This guide is based on Mixergy’s interview with Gabriel Weinberg.
Four years after founding a startup, Gabriel Weinberg has raised $3 million from investors and runs a search engine that averages 10 million direct queries per month. It was all done using tactics to get fans to help build your business, so we invited him to teach you how to do it.
Gabriel is the founder of DuckDuckGo, a search engine that was named one of the top 50 sites of 2011 by TIME Magazine.
Here are the actionable highlights from the interview.
Gabriel set up a community forum and added a feedback button at the bottom of every search results page.
Gabriel uses Desk.com to respond to feedback, created a FAQ page, and hired five moderators to help run DuckDuckGo’s message board.
Gabriel set up a page for DuckDuckGo where users can change settings for search results, privacy, site appearance, and user interface.

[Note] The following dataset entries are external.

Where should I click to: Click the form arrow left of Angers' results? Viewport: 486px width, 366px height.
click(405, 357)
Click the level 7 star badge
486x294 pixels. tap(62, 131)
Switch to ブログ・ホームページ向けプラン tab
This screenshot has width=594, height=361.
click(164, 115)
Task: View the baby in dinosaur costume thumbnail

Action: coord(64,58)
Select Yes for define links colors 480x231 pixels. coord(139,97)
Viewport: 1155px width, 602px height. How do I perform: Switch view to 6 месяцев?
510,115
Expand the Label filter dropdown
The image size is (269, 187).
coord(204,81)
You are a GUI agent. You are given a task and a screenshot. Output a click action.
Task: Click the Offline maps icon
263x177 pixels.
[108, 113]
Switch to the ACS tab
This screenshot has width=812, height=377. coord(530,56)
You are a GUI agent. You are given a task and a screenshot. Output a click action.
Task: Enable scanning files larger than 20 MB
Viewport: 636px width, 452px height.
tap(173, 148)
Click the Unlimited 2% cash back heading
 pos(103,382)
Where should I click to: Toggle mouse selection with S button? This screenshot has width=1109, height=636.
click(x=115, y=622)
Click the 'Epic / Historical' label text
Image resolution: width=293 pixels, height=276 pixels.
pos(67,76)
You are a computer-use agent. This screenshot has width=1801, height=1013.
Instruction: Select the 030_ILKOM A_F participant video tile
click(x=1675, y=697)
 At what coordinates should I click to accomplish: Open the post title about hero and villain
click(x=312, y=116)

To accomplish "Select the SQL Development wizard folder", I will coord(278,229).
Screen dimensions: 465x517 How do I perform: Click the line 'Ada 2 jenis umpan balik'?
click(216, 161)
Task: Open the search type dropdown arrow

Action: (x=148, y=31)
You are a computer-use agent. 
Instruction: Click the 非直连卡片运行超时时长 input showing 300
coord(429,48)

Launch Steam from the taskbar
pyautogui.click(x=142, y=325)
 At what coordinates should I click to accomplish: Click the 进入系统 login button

Gabriel features logos sent in by users and did a Reddit promotion that encouraged people to talk about DuckDuckGo and use it as their search engine.
Gabriel set up a billboard highlighting the privacy issues of search engines, which got featured on Wired and USA Today and increased site traffic.
Gabriel integrated several application program interfaces (APIs) with DuckDuckGo, such as Wolfram|Alpha, to provide users with instant answers to their queries alongside traditional search results.
Gabriel’s goal for DuckDuckGo is to reach 100 million search queries per month, so he obtained funding and created 10 action plans to achieve these goals, which include going mobile and turning DuckDuckGo into a pluggable search engine.